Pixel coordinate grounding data

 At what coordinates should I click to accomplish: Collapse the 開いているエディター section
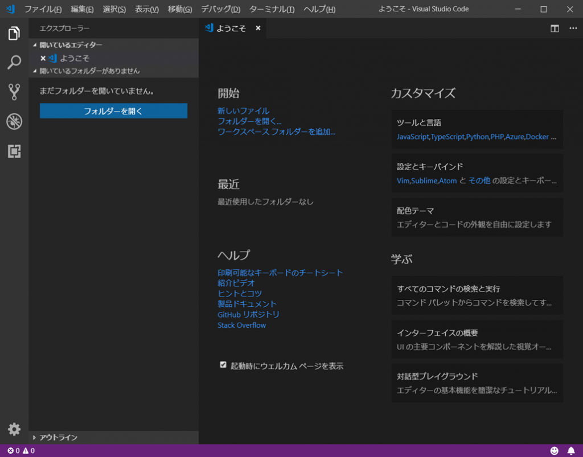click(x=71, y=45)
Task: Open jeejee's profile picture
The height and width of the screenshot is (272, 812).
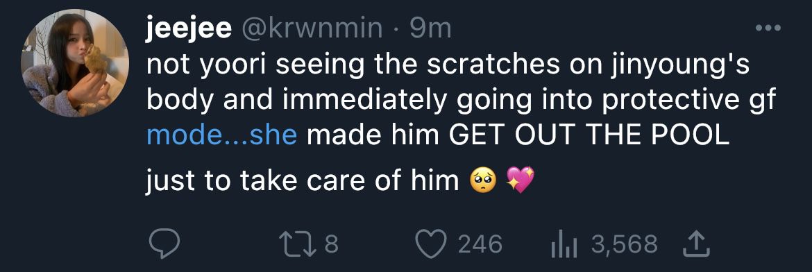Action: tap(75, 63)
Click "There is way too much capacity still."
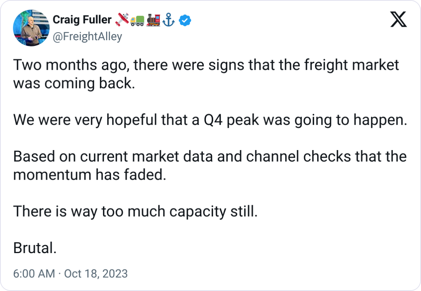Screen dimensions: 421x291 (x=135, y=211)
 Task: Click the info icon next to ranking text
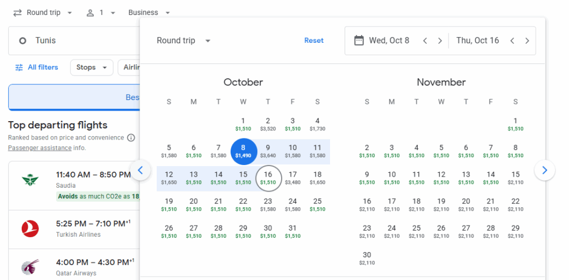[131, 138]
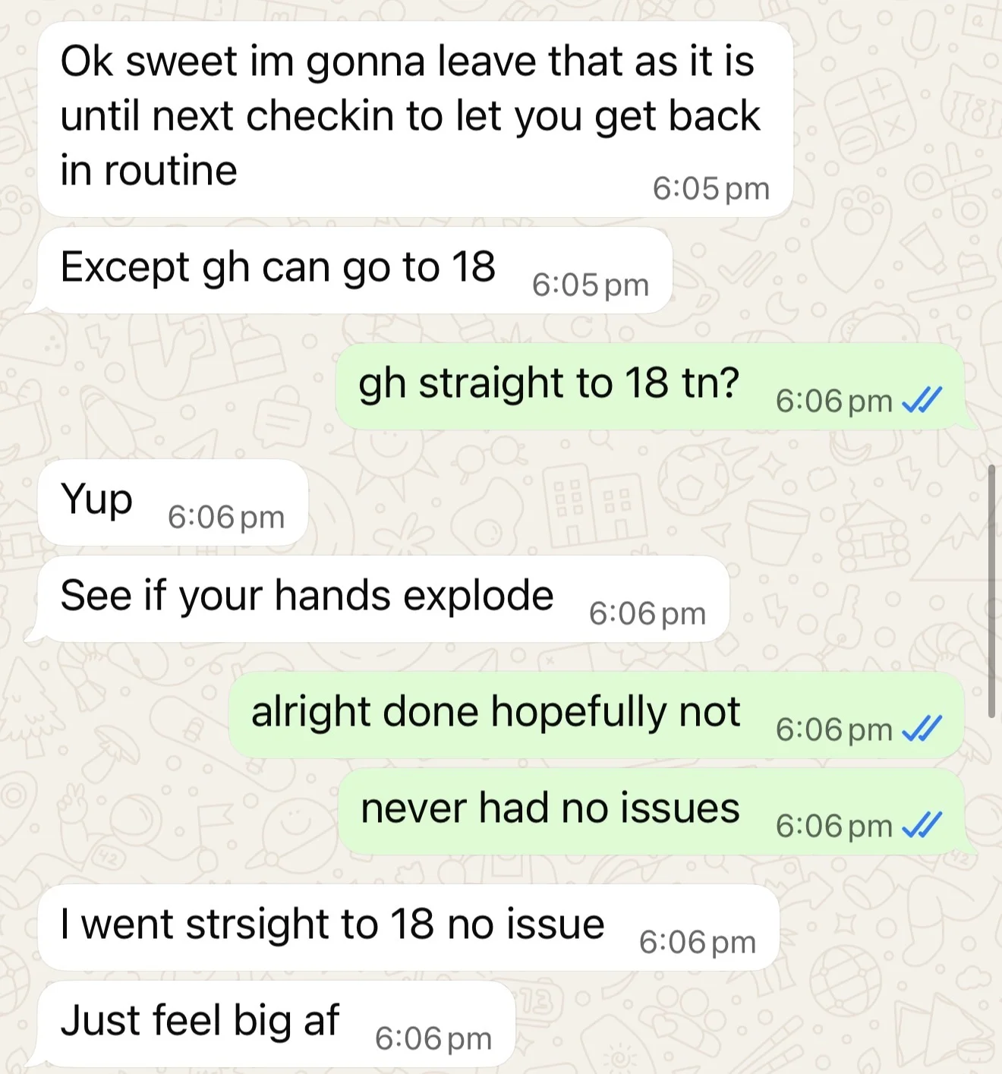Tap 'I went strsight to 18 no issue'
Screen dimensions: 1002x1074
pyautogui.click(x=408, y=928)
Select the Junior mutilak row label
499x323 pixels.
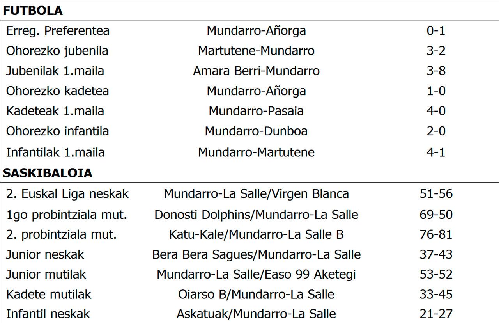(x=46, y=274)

---

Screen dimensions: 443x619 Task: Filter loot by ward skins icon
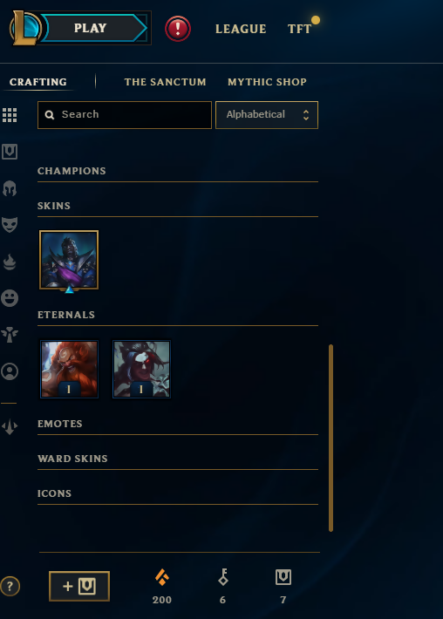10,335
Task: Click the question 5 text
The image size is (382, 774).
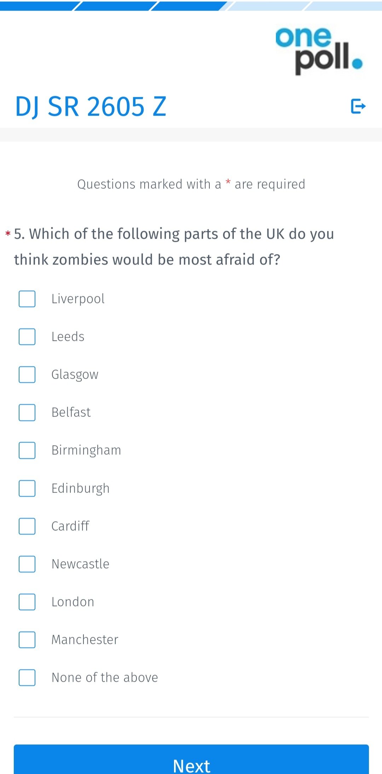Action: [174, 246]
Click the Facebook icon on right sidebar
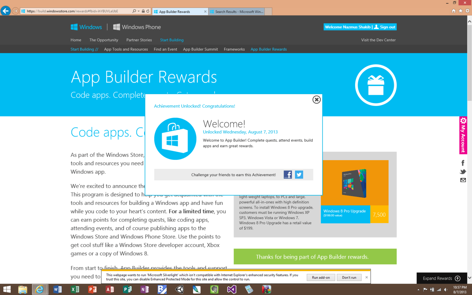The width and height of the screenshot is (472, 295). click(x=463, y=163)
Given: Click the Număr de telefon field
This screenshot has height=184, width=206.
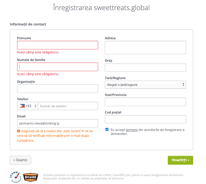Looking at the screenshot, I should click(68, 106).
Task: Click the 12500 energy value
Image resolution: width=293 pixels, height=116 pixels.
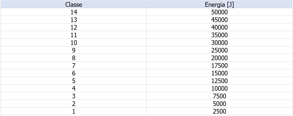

▶ TASK DETAILS
In the records above, find the line with "Task: Click the question 5 text" and the line with "Image resolution: width=293"; please transcribe exactly those two lines and all lines between them, omitting any picture.

▶ ANSWER FOR THIS EXERCISE
Task: Click the question 5 text
The image size is (382, 774).
Action: [174, 246]
Click the Facebook icon on right sidebar
The width and height of the screenshot is (472, 295). click(x=463, y=163)
Given: Click the Număr de telefon field
This screenshot has height=184, width=206.
Looking at the screenshot, I should click(68, 106).
Task: Click the 12500 energy value
Image resolution: width=293 pixels, height=116 pixels.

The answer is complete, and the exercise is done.